Click-target data:
= = = = =
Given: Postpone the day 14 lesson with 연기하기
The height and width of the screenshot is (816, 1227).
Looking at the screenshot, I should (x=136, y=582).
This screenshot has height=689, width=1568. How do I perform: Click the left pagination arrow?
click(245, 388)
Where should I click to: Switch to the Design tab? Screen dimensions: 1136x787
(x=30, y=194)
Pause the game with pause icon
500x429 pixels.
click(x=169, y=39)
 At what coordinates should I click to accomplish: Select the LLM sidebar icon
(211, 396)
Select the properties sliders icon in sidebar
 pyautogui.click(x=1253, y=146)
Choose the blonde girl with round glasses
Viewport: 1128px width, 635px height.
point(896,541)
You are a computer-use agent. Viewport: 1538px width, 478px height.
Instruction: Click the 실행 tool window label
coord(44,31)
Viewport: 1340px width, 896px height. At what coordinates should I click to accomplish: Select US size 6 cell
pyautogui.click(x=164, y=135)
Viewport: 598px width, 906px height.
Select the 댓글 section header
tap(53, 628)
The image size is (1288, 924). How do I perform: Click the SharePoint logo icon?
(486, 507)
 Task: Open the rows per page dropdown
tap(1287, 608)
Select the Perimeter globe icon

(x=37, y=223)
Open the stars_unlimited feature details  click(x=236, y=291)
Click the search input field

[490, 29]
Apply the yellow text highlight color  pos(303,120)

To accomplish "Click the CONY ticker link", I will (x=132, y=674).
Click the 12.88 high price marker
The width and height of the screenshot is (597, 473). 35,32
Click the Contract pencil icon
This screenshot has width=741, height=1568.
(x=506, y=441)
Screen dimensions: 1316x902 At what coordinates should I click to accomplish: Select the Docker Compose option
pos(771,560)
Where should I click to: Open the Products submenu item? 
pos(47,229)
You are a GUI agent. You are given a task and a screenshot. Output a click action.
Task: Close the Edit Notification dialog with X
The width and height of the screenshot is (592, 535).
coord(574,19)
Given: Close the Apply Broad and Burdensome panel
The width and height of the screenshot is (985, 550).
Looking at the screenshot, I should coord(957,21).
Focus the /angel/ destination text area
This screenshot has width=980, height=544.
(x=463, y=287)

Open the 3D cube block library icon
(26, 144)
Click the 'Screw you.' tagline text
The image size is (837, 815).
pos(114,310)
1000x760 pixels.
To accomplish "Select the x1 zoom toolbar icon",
= = = = =
**EXERCISE TASK**: Copy the entries above without any changes, from the line with "Pause the game with pause icon" up to and including the line with "pos(771,560)".

**RIGHT ANSWER**:
Pause the game with pause icon
500x429 pixels.
click(x=169, y=39)
 At what coordinates should I click to accomplish: Select the LLM sidebar icon
(211, 396)
Select the properties sliders icon in sidebar
 pyautogui.click(x=1253, y=146)
Choose the blonde girl with round glasses
Viewport: 1128px width, 635px height.
point(896,541)
You are a computer-use agent. Viewport: 1538px width, 478px height.
Instruction: Click the 실행 tool window label
coord(44,31)
Viewport: 1340px width, 896px height. At what coordinates should I click to accomplish: Select US size 6 cell
pyautogui.click(x=164, y=135)
Viewport: 598px width, 906px height.
Select the 댓글 section header
tap(53, 628)
The image size is (1288, 924). How do I perform: Click the SharePoint logo icon?
(486, 507)
 Task: Open the rows per page dropdown
tap(1287, 608)
Select the Perimeter globe icon

(x=37, y=223)
Open the stars_unlimited feature details  click(x=236, y=291)
Click the search input field

[490, 29]
Apply the yellow text highlight color  pos(303,120)

To accomplish "Click the CONY ticker link", I will (x=132, y=674).
Click the 12.88 high price marker
The width and height of the screenshot is (597, 473). 35,32
Click the Contract pencil icon
This screenshot has width=741, height=1568.
(x=506, y=441)
Screen dimensions: 1316x902 At what coordinates should I click to accomplish: Select the Docker Compose option
pos(771,560)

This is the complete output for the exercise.